〔同心円と大魔神〕

 バードウォッチングなどという洒落たことではないのだけれど、公園で野鳥を観察するのが日課だった時期がある。貰い物の双眼鏡と、黴の生えたカメラとレンズが主な携行道具だったから、ヒコーキを飛ばしに行くよりは、ずっと気楽だった。



 公園の鳥たちが、気持ちよく"出演"してくれるか否かは、実は子供たちの繰り出す具合による。今どき、鳥を捕まえよう!なんて元気な子供は先ずいないのだが、本能的に彼らは人を恐がる。
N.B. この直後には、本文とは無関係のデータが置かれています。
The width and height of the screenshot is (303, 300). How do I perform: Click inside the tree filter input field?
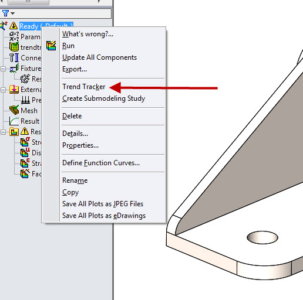[63, 13]
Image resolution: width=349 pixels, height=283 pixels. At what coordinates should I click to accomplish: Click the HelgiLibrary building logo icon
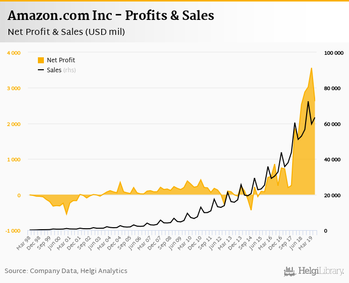pyautogui.click(x=289, y=271)
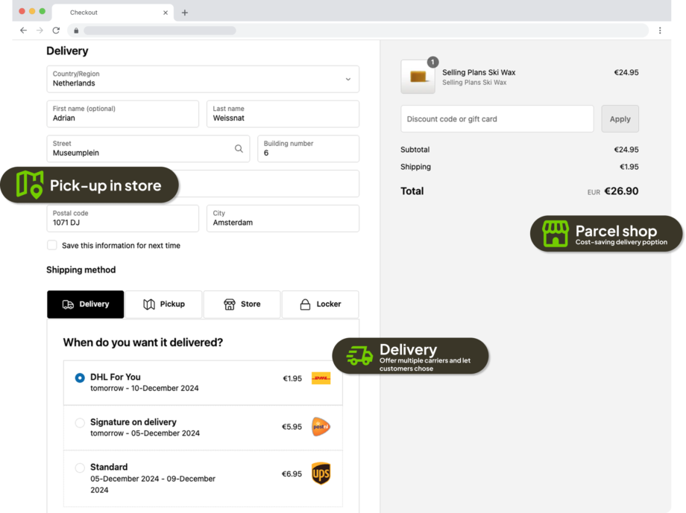Reload the page with browser refresh icon
686x513 pixels.
tap(56, 31)
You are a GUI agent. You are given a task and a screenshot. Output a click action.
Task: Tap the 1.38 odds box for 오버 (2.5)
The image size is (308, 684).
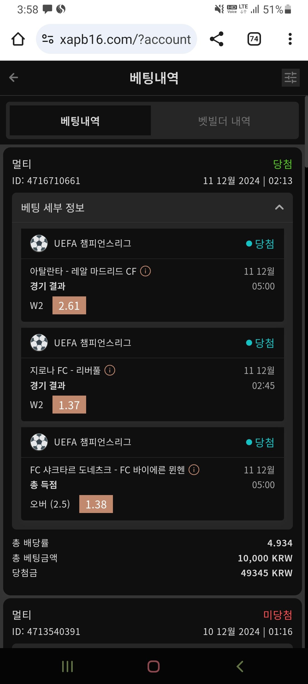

だから、暖かくなり始めから寒さが身にしみだす時期までは、タイミングを見計らって行かないと、"出演"者は(人間の)良い子の皆さんだけ、と言うことも間々ある。
 もっとも、ガキンチョ(差別用語かな?)が嫌いなワケではない。カメラに向かってVサインを出すようになる前の年齢なら、野鳥と同じ位に楽しい観察対象と言える。
 例えばこんな事があった。例によって池を前に、ベンチに腰を下ろしていた。あいにく子供が多く、鳥たちは警戒してなかなか現れてくれない。陽気のせいか、幼児/乳児の親子連れが多い日だった。池の向こう側に、若い母親がやっと歩き始めたばかりの男の子を連れていた。母親の手をしっかり握りしめている子供は、池の淵まで来ると手を放し、30センチ程下の水面をこわごわ覗きこんだ。
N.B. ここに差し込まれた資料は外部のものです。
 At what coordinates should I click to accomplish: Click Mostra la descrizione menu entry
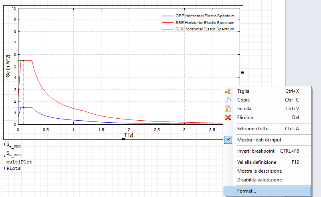coord(259,171)
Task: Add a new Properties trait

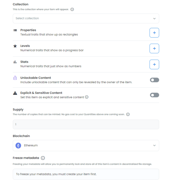Action: coord(154,33)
 その場にしゃがみこんだ彼が、次にしたのは回りに落ちた石か何かを探すことだった。そして手の届く範囲から、手頃な石(ではなかったかもしれないが)を拾い上げ、やおら立ち上がると池に向かって投げた…ただし、左手はしっかり母親の手を握って。彼の投げた物体は、当然ながら幾らも飛ばず「ポチャン!」と落ちた。すると、彼は魅入られたように水面を見つめた。しばらくそうしていた後、母子は向き直って立ち去った。だが、数歩行くと彼はゆっくりこちらを振り向き、手を振った。池のこちら側に居たのは、私だけだ。こちらも小さく手を振ると、彼は満足げに微笑み、再び母親に手を引かれ去って行った。
 言うまでもないが、彼がそこにいた間、私は黙って座っていただけだ。サングラスをかけていたし、何の身振りもしなかった。"原則として、公園では子供にこちらからアプローチはしないが、何か尋ねられたら誠心誠意答えてやる!"のが私のモットーなのだ。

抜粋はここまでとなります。